At the same time, Thrive staff continue to receive requests from churches for updated and new resources that can help teach the faith to the next generation. As church-based programs were shut down during the pandemic, we saw an increase in requests for resources that ministry leaders could use to support parents with faith formation practices at home. They shared how parents suddenly found themselves responsible for the faith formation of their children that churches had previously provided. Some shared how parents “felt helpless” or “unqualified” to disciple their own kids. Others commented on the excitement and hope that parents had about the opportunity to be more intentional with forming faith practices at home, but noted that they were not always sure what resources were good to use or how to go about encouraging their kids’ faith. We were able to point families toward some of our resources, like Dwell Flex and Dwell at Home resources, Everyday Family Faith, and Dear Parent in response. But the research and conversations showed us just how challenging home-based faith formation can be at this time. 
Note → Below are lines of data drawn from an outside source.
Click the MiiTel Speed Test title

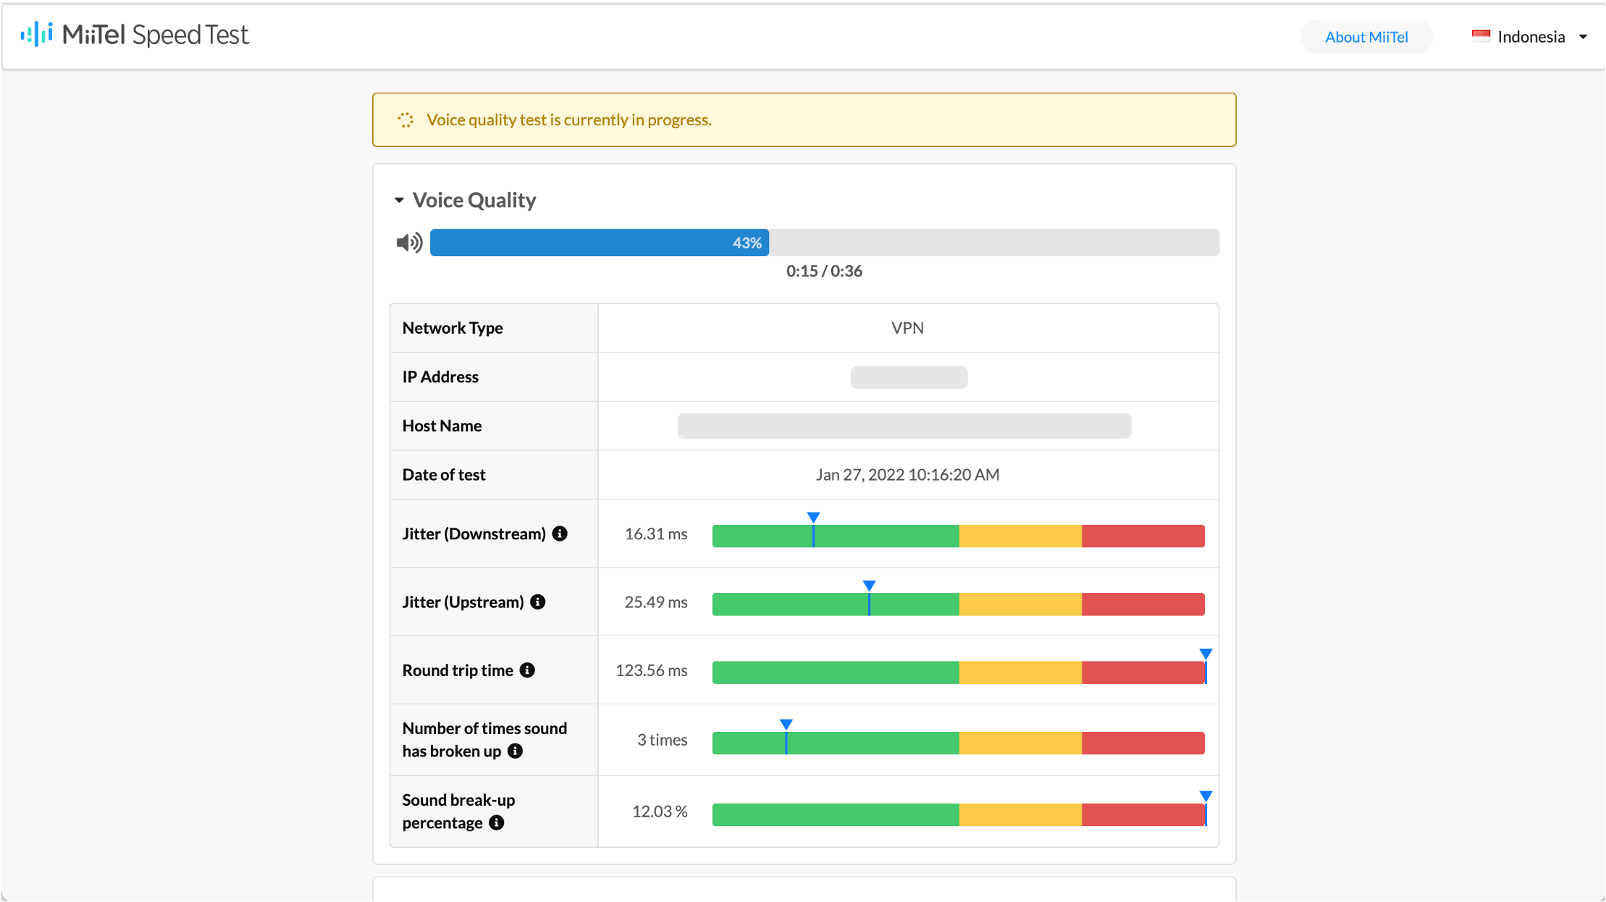[156, 35]
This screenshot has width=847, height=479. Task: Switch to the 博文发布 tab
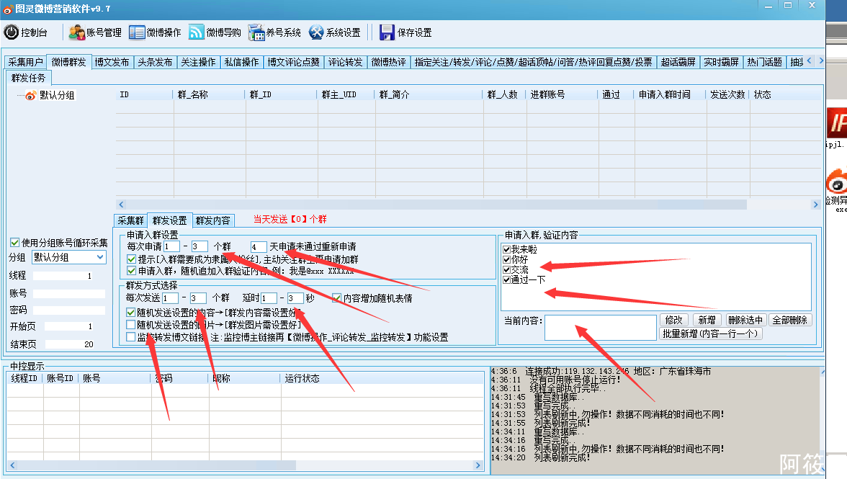(x=112, y=62)
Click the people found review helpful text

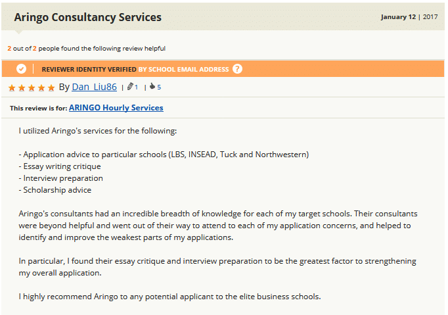pos(86,49)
Guiding Questions and Coming Opportunities

These recent experiences highlighted a bigger set of questions for Thrive staff. Questions like: 

  • How can we help churches listen well to parents about the challenges they are facing as they disciple their children at home? 
  • What resources would help church leaders encourage and equip parents for a holistic approach to at-home faith formation? 
  • What discipling experiences and support do parents and caregivers need in order to feel equipped and qualified to disciple their own children? 
  • Is there a way to integrate (or at least bring closer together) efforts that parents and churches are making for discipling the next generations? 
  • How can we introduce and support greater comfortability with faith practices like prayer, scripture engagement, mercy and justice (and more!) in ways that are meaningful to both parents and their children? 
  • How can intergenerational faith formation serve as a framework for supporting faith formation in children, teens, and emerging adults? 
  • What are some particular ways that Thrive staff can support and resource church leaders and parents (and other primary caregivers) as they encourage the next generations to follow Jesus Christ? 

As we are putting together Thrive’s priorities for the next few years, these are some of the questions that are shaping our discernment and planning processes. From the research and listening we’ve already done, we recognize that we are in a season where it makes a lot of sense for all of us to strengthen and encourage at-home faith formation efforts. We look forward to sharing more soon, including a couple really exciting announcements!


Thank you for writing this essay on family faith formation. I agree that there is a growing need to equip and empower parents to disciple their children at home and wherever they go. At the same time, I am finding that our families are extremely busy. So, I wonder how to equip and empower them for this ministry with their busy lives. Accordingly, I would encourage Thrive to make family faith formation a high priority. 

Thank you for your encouragement and insight, Leon. We share your concern with how busy so many families feel these days and with how that busyness is impacting faith formation. We've developed one resource that parents and caregivers can use in a variety of places and settings, including as a conversation starter for car rides: Everyday Family Faith. If you've not seen it yet, let me encourage you to check it out. At the same time, Thrive will be leaning into this area of family / home-based faith formation to see how we can support efforts to encourage parents and caregivers in helping their children grow in their faith.